Are these reasonable numbers? RTX 3060, Optix 7, 128 billion rays in ~35 seconds

As in calls to optixTrace()

I have a feeling we’re hitting the theoretical limit here and was just wondering if it’s worth further trying to find ways to optimize. Shaving a couple of seconds off wouldn’t make much of a difference, cutting it in half or better would. Also we have better hardware, this is just to gauge from my laptop. Just looking for a gut feeling if this seems about right.

This is ~3.6 Grays/sec. Seems pretty reasonable to me for a 3060 and I guess would be hard to make it 2x faster, even if theoretically possible. It’s not bad in the sense that some of our SDK samples run lower than this on higher end GPUs. Is it a single kernel launch, or many launches over 35 seconds? Single sample per pixel, or multiple? Path tracing, or primary rays only, or something else? How big is the scene? Single level, two level, or higher?

I’d guess the peak ray limit is higher on 3060 (but I don’t know exactly what the limit is). Whether you can achieve higher depends on the details of your application, including the kernel size, payload size, memory bandwidth required, OptiX features used, renderer type, etc. To approach the theoretical limit on any GPU, you need big batch sizes, a small payload, coherent rays, simple shading, no any-hit, hardware triangles only, fast-math options enabled, as well as careful handling of any intermediate data, and the output buffer if you include any I/O in your timings.


Hi David,

So I am in the right ballpark and it’s more of a UX problem now, or something where we reduce the space we’re looking at.

I am not actually looking at pixels, but from inside rooms of whole city blocks checking visibility through windows looking for sky and planned buildings. That’s how I end up with a few hundred thousand times few hundred thousand launch index that I chop up into pieces small enough to fit into the 2 billion launch index restriction.
I do almost all of the things you mentioned, and where I can’t I am aware (will double check fast-math, haven’t revisited this and will see if we still hit our accuracy goals).

I was still concerned that I might be off be an order of magnitude or so, because that’s where I usually start implementing these. (usually a few orders off :))
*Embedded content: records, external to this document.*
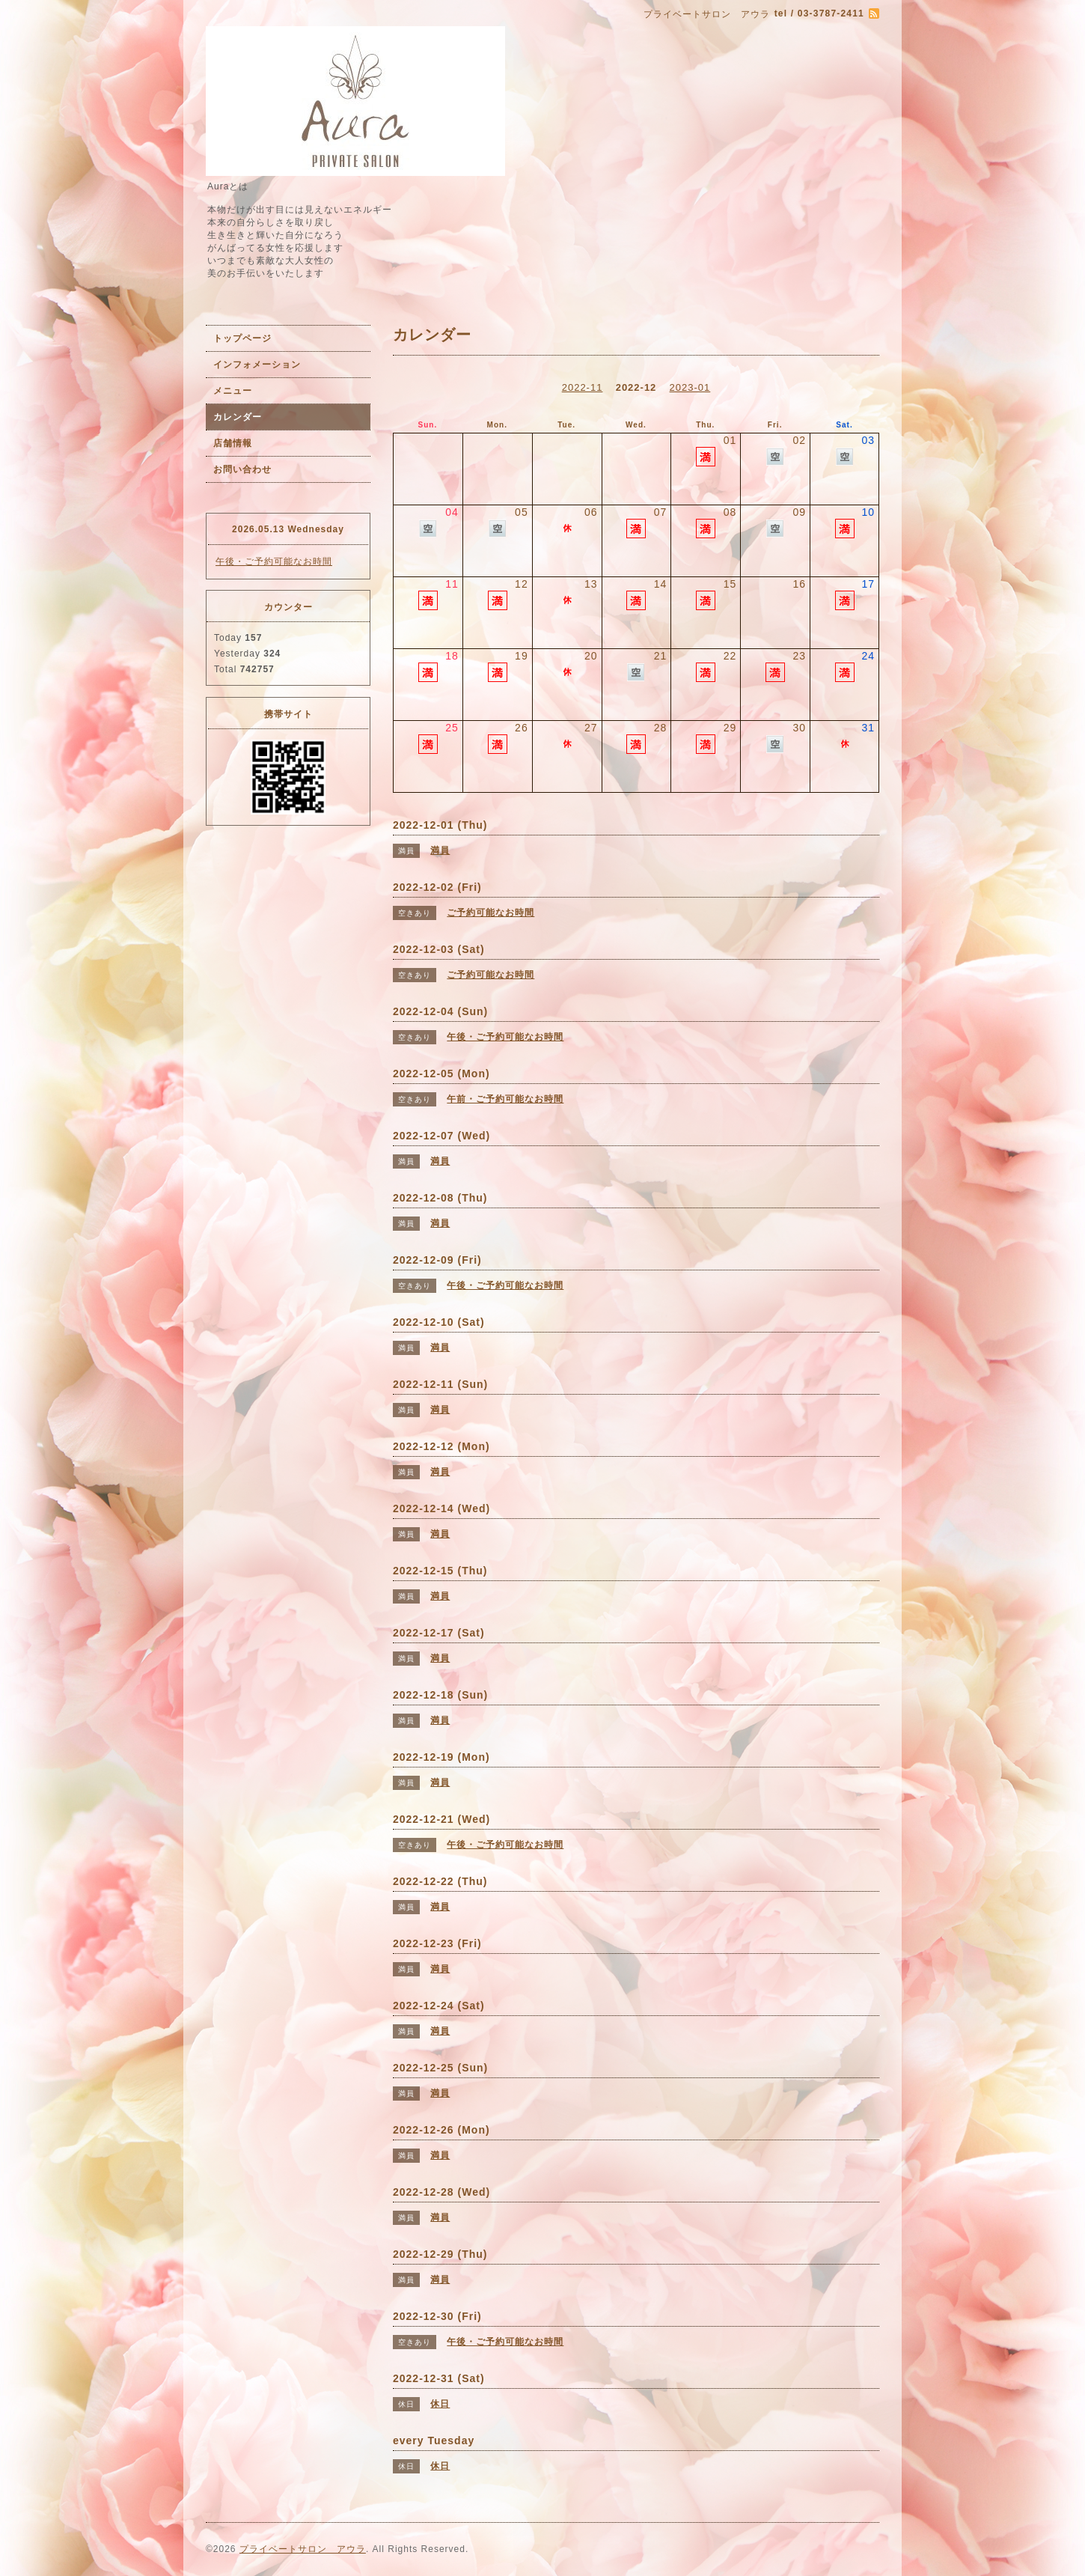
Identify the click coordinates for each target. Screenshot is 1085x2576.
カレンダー (237, 417)
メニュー (232, 391)
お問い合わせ (242, 469)
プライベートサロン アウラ (302, 2549)
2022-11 (582, 387)
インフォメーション (257, 364)
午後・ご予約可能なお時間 (274, 561)
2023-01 (690, 387)
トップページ (242, 338)
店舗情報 (232, 443)
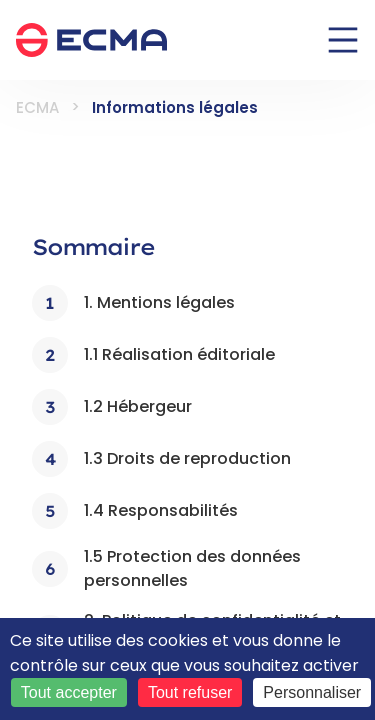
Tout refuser (190, 692)
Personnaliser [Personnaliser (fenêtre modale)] (312, 692)
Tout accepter (69, 692)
Thanks a lot for taking the time and confirming my intuition here, I really appreciate it!


1 Like

Well you’re definitely within an order of magnitude, and my guess probably well within a factor of 2. If you haven’t tried it yet, I recommend running your kernel through Nsight Compute and seeing what it has to say about your memory and SM usage, and take a peek at where the hotspots are. You might have to shrink your kernel size temporarily to get it profiled, but anything over maybe a million threads should be enough to saturate the GPU and get accurate profiling.


The problem is that I have to work through Unity and haven’t found a way yet to get those debug tools to work.
But I also only spend limited time trying. So this might be a good opportunity to give it another stab. And I learned some new tricks since then as well. Good to know about the million threads to saturate the GPU!